Parts of the exercise
(a) Rewrite the paragraph beginning "Two follow-up tasks are filed" from the passage on code isolation and follow-up tasks as a brief bulleted list that keeps its main facts.
(b) Write the paragraph that comes next in the passage on code isolation and follow-up tasks, picking up after its final sentence.

(Selected text)

A new isolation invariant is committed: source code never enters the cacheable prompt prefix (cacheNamespace = clientId), and code-serving MCP tools default to structure+synthesis with raw bodies behind explicit policy — the MCP agentic foundation — tenant-scoped GraphRAG over the OKF KB confinePath gate extends to every new code tool.
Two follow-up tasks are filed (De-risk spike (GO/NO-GO) — mine the git "why" through the existing faithfulness judge, report two numbers — the immediate go/no-go gate; Language-pack backlog — author per-language tree-sitter tag-query + schema packs beyond TS/Python (CONTINGENT on the v1 build proceeding) — contingent per-language packs beyond TS/Python). The board v1 review gate (Agentic board v1 — build the git-resident OKF task board (deterministic offline core, SDK reserved), resolving DEC-0024's four open questions and dogfooding Dossier's own repo first) precedes this work and is tracked by that decision's own ## Review (one GitHub-Actions dispatch from done); it is not re-filed here to avoid duplicating its ownership.

(End Selected text)
(Data for analysis)

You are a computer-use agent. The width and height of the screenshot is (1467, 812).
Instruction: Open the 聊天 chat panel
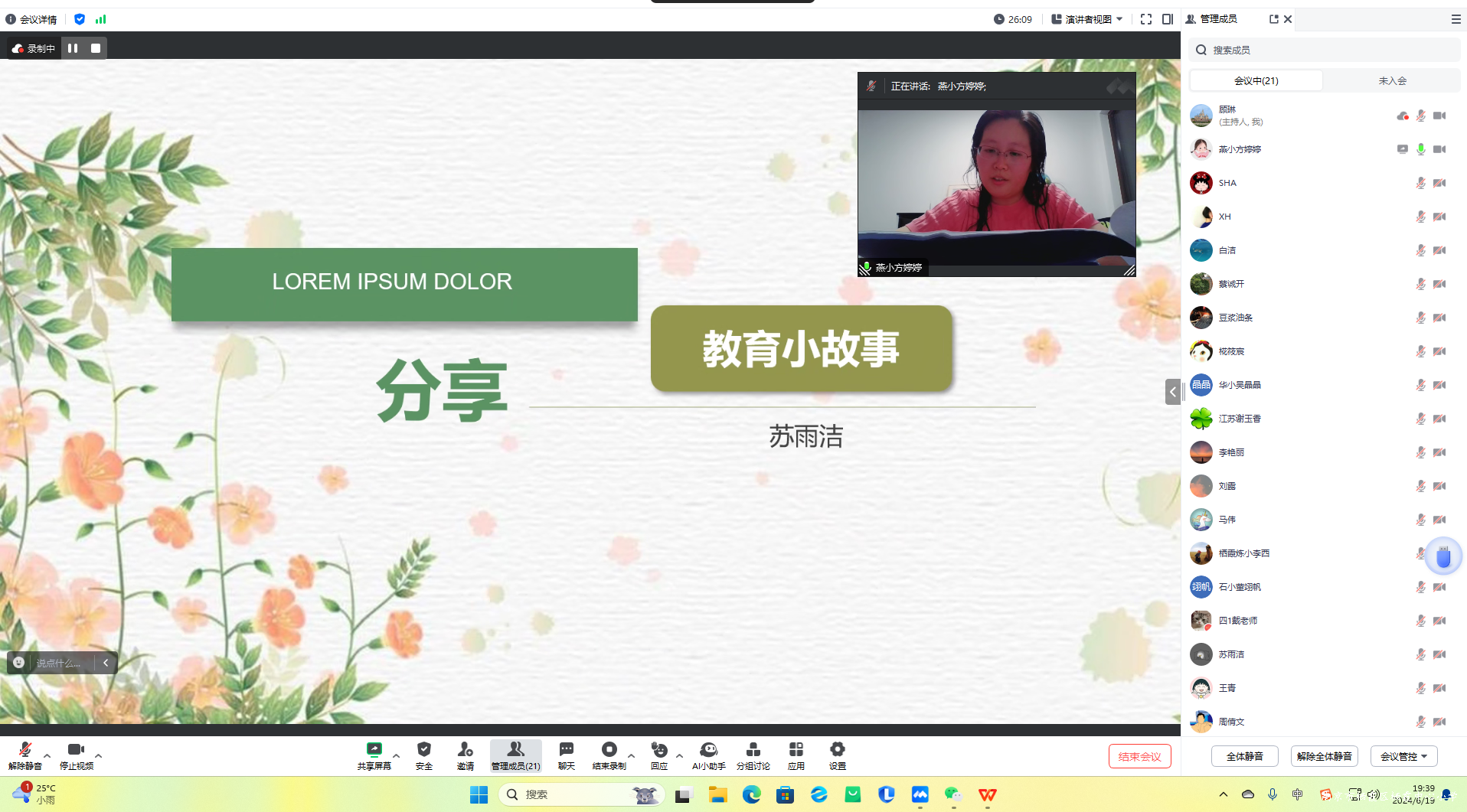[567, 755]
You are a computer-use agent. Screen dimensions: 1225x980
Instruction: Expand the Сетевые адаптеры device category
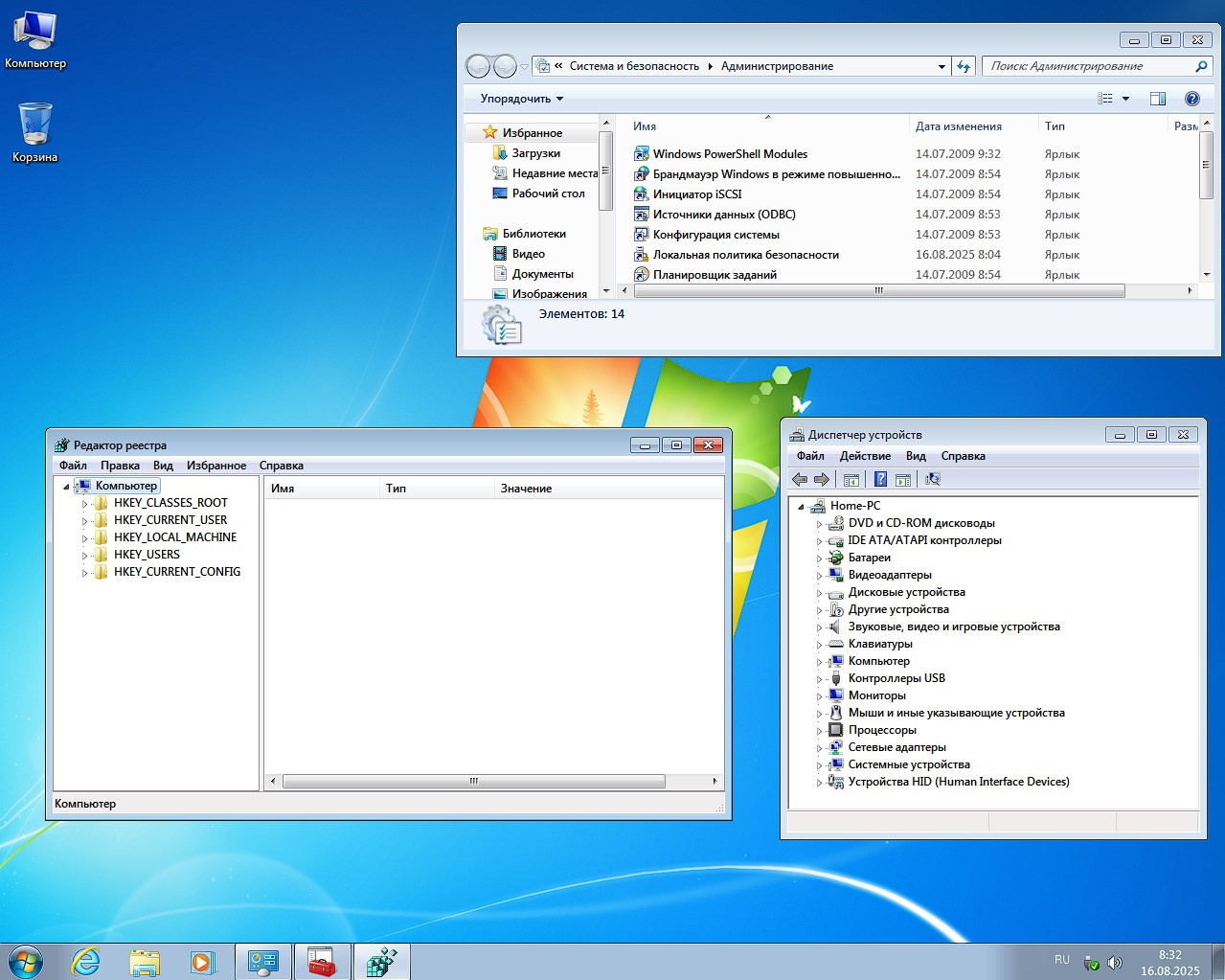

(End Data for analysis)

Task-by-task results
(a)
- Two follow-up tasks are filed:
  - De-risk spike (GO/NO-GO): mine the git "why" through the existing faithfulness judge and report two numbers. This is the immediate go/no-go gate.
  - Language-pack backlog: author per-language tree-sitter tag-query and schema packs beyond TS/Python. This is contingent on the v1 build proceeding.
- The board v1 review gate precedes this work. That gate covers building the git-resident OKF task board with a deterministic offline core and reserved SDK, resolving DEC-0024's four open questions, and dogfooding Dossier's own repo first.
- That gate is tracked by DEC-0024's own Review section, which is one GitHub-Actions dispatch from done. It is not re-filed here, so that its ownership is not duplicated.

(b)
The build does not start until the spike returns its two numbers — so the expensive, less-reversible substrate infrastructure is committed only after the value thesis is measured.

Review

Promote asserted → verified when the de-risk spike (De-risk spike (GO/NO-GO) — mine the git "why" through the existing faithfulness judge, report two numbers) reports its two numbers and they clear the go bar: (a) decision-recall against this repo's ~38 gold decision records is high enough to demonstrate the symbol+git substrate recovers real captured rationale, and (b) on a messy real client repo, faithfulness-pass-rate (through the existing Live extraction eval harness — what we measure is what extraction optimizes for judge) plus raw decision-yield clear the floor that makes mined decision atoms shippable rather than discarded noise. A no-go is an equally valid outcome and would itself be recorded (with the measured numbers) as the reason not to build the substrate — the spike de-risks both directions. Revisit the three-layer split only if the closed node/edge taxonomy is shown insufficient for a real client stack (the escape hatch is a vertical type via registerType, never widening the substrate's closed set).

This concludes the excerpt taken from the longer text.